Earlier this week, late in the afternoon for several days, a small herd of half-a-dozen or so whitetails, I think all does, drifted across the back boundary of the property. It was a treat to watch them for a few minutes. Signs of life in the Winter are rare and special. This morning a pileated woodpecker visited the suet feeder. Gray squirrels are chasing each other in what I think is the start of mating season. No matter who's president, much of life goes on as it has, except that my email inbox and snail mail box are now full of requests for funds to oppose or stop this or that that the minority-popular vote president is trying to do, or might do, or someone's afraid he'll do if he gets the chance. Few, if any, of them have proposals for what they want to accomplish that's positive, more than positively stopping something. That's not good enough.

The past couple of days I've been preparing comments on Minnesota Pollution Control Agency proposed changes to water quality beneficial use classes and the classification of a number of stream segments. I can't and don't support the proposal as drafted. It doesn't do enough to help implement Minnesota's Water Sustainability Framework nor the more holistic conservation work that's been done in Minnesota's Driftless Region.

2014: about 10 weeks after Groundhog Day
2014: about 10 weeks after Groundhog Day
Photo by J. Harrington

I've finally read enough to believe with both my head and my heart that Rebecca Solnit is correct about much in her Hope in the Dark.
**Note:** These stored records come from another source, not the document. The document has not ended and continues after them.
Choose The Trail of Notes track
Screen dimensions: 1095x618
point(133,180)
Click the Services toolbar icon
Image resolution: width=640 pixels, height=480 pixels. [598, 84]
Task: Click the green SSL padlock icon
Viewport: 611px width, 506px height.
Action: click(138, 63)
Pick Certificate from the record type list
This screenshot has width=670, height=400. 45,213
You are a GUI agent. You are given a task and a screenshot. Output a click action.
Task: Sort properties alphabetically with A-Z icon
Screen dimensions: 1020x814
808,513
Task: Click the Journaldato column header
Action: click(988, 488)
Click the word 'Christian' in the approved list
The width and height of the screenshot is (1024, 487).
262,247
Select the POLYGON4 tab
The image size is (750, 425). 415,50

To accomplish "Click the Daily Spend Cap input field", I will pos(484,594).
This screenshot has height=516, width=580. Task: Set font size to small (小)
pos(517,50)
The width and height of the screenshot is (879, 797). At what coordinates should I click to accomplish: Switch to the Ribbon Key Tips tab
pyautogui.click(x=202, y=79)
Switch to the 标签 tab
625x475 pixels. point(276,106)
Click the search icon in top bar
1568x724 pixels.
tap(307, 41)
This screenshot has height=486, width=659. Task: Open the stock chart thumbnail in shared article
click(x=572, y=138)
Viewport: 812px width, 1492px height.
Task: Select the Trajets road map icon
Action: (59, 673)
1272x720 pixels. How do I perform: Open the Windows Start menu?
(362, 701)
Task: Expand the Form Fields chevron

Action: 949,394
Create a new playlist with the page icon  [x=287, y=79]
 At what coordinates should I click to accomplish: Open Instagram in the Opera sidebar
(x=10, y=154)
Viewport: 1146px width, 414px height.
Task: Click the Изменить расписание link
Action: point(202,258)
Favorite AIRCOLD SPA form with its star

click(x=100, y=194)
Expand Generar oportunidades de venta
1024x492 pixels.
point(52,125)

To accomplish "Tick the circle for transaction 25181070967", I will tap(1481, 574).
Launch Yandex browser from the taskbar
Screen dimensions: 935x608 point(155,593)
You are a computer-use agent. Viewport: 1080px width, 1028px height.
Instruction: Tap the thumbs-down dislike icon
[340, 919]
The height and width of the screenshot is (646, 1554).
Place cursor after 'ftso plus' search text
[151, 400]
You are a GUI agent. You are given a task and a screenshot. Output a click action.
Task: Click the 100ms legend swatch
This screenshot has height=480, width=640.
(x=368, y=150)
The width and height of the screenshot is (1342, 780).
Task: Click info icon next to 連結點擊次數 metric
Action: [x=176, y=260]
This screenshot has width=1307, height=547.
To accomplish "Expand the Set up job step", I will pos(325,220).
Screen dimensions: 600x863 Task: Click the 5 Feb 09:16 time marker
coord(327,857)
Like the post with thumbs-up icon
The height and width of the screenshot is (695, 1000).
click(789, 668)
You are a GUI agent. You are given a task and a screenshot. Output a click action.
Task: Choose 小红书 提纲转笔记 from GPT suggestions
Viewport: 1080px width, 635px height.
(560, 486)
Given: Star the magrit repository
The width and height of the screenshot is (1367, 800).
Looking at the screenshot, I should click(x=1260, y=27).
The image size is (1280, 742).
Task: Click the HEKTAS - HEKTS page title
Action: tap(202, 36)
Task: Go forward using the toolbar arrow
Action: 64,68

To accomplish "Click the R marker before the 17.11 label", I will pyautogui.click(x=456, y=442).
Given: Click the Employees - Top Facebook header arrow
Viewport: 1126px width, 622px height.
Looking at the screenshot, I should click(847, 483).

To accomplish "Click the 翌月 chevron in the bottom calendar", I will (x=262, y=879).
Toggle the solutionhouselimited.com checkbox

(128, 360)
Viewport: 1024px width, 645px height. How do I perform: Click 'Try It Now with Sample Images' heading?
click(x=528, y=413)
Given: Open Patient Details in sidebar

I have over time become more and more of a bioregionalist (use the search box above). Solnit notes that
"The embrace of local power doesn't have to mean parochialism, withdrawal, or intolerance, only a coherent foundation from which to navigate the larger world. From the wild coalitions of the global justice movement to the cowboys and environmentalists sitting down together, there is an ease with difference that doesn't need to be eliminated, a sense that if the essentials of the principal or goal are powerful enough you can work together and perhaps differences are a strength, not a weakness."
As I read the history of the founding of the United States, the preceding paragraph summarizes how it came to be, and our principals and goals are contained in the Declaration of Independence and the Constitution, which, if it were only intended to be read as originalists would have it, wouldn't have been amended more than two dozen times, but I digress. Enhanced local power, local systems, linked in coalitions or federations to a sustainable global economy, conversations with our neighbors to discover and support the principals and goals powerful enough that we can work together (because we must) are what I support. If that's your idea of where and how we need to create a better future for our descendants and fellow inhabitants of planet earth, let's talk. Maybe we can even fund-raise together and accomplish a better world that doesn't have to rely on governmental rules to get people to behave properly. We certainly won't get there with our continuing reliance on big government trying to control big corporations in an extractive economy that leaves the rest of us poor because we pay to clean up the mess made by those corporations with government assistance. See Standing Rock.

Dreams


Hold fast to dreams 
For if dreams die
Life is a broken-winged bird
That cannot fly.

Hold fast to dreams
For when dreams go
Life is a barren field
Frozen with snow.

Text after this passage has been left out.